When homeowners don't pay property taxes or other municipal bills, like water or sewer fees, local governments have less money to maintain services like schools, police and fire departments and road maintenance. By selling tax liens, those governments can collect on what it is owed.
Investors, in return, effectively own a claim against the property until the homeowner pays the county or municipality back or until they default on the debt entirely. The investor can either collect interest on the taxes owed from the homeowner. Or, if the homeowner fails to pay up, the investor can take possession, or foreclose, on the home.
"It's a win-win for investors," said John Rao, a consumer credit and bankruptcy attorney and the author of the report. Either the investor gets their investment back with interest or they get the home -- typically, for a pretty sizable discount to what the home is worth.
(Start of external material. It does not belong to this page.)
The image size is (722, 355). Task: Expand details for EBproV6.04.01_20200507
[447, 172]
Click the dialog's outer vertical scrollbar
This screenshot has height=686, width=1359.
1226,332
The report cited a case of an 81-year-old Rhode Island woman who fell behind on a $474 sewer bill. A corporation bought the home in a tax sale for $836.39. The woman was evicted from the home she had lived in for more than 40 years and the corporation resold the place for $85,000, the report said.
Особенно потряс последний пример. Старушка задолжала за канализацию городу 474 доллара. Город отобрал её дом, продав долг какой-то левой компании, которая сперва заплатила за долг городу 836 баксов, затем перепродала дом за 80 000 баксов, бабку выселила на улицу после 40 лет проживания в доме. Дом был в собственности, если что. Профит! Да какой - в 100 раз! И все легально. Никаких протестующих на улицах: "долой режим!"